■ Instructions:
[1] Using the passage on Italian regional cooking, explain why Southern Italian dry pasta is made from durum wheat flour or semolina.
[2] Please continue the passage on Italian regional cooking from its last sentence.

** BEGIN Extract **

In Northern Italy fish, potatoes, rice, corn, sausages, pork and an incredible selection of cheeses are the most common ingredients. The tomato is virtually absent in most Northern Italian regions. Fresh pasta is the norm with gnocchi, polenta and risotto being the main course. Oil used in cooking is usually lard or butter with olive oil seldom used.

In Central Italy tomatoes make an appearance in Bolognese sauce and ragu and tortellini are important elements. Southern Italy offers the beautiful tomato, peppers, large qualities of olives and olive oil, garlic, artichokes, oranges, ricotta cheese, Mediterranean fish (anchovies, sardines and tuna) and capers. Dry pasta is a staple and made from durum wheat flour or semolina - mandated by Italian law.

** END Extract **
** BEGIN Data lines **

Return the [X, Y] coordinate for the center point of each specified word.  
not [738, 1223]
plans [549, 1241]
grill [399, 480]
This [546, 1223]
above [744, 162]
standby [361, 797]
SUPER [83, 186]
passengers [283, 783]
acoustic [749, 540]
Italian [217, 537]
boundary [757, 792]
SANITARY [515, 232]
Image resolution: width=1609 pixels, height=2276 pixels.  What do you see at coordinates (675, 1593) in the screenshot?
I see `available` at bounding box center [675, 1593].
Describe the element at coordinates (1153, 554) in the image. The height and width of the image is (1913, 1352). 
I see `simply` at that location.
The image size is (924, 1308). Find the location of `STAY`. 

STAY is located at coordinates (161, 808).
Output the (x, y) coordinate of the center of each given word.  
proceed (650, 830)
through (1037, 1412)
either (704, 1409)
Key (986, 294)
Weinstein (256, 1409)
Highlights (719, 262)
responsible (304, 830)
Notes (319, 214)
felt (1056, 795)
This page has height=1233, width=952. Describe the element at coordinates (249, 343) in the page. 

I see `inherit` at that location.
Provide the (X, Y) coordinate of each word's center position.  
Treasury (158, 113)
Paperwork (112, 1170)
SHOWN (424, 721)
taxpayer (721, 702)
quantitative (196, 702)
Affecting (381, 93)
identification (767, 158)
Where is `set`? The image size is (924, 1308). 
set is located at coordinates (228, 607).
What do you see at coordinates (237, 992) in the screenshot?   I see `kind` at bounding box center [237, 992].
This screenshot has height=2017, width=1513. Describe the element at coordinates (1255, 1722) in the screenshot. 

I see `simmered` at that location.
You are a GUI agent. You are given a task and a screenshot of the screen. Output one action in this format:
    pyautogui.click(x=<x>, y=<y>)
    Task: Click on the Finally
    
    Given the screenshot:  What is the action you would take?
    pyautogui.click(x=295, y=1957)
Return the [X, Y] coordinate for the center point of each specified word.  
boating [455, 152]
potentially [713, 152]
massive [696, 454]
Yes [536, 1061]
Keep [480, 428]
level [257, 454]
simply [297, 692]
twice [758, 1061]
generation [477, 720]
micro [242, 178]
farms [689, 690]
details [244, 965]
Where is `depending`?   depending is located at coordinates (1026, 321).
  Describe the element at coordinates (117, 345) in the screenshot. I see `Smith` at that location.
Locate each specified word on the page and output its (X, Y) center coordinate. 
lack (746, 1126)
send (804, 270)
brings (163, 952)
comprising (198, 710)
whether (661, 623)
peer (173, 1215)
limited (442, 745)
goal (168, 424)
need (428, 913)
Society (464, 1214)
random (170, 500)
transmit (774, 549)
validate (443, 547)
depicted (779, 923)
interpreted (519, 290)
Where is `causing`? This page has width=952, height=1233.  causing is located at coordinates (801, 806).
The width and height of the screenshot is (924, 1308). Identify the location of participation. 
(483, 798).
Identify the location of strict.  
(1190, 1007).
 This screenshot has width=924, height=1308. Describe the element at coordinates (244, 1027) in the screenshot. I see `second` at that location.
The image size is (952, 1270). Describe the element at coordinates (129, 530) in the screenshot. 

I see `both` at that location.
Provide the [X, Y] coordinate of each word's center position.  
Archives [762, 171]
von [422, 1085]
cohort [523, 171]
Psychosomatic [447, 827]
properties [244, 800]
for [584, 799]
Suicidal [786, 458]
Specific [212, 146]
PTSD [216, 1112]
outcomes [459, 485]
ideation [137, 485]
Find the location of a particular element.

** END Data lines **

■ Responses by task:
[1] Dry pasta, a staple in Southern Italy, is made from durum wheat flour or semolina because Italian law mandates it.

[2]
The food in this small and prideful country is vastly different traveling north to south. Suggesting a tomato, anchovy topped pizza to a Northern Italian could be insulting while a Southern Italian would pass if offered risotto. Paying homage to the region and culture of the food we eat and prepare is not just culturally sensitive but culinarily correct. Food tastes better if prepared from fresh ingredients, harvested locally and cooked while fresh and in-season.

Imagine the possibilities. Last summer we planned an Idaho culinary cultural feast with our friends. We decided to cook dinner with food found naturally in North Idaho in July. We met at the farmer's market, purchased our vegetables, natural rack of lamb, flowers for the table setting, and supplemented our finds with food and herbs harvested from our garden. The food was delicious and the experience memorable.

Recreating the same experience in January is difficult but achievable. Items canned or frozen from our summer's garden, deer, elk and fish harvested from Idaho's wilderness and apples and huckleberries picked locally recreate the sense and memories of the seasons past. This is our culture. Let us examine the science and art behind food.

Preparing food correctly is paramount in ensuring food tastes well, has the right texture and is visually pleasing. Understanding simple cooking techniques allows a home cook to prepare food with confidence.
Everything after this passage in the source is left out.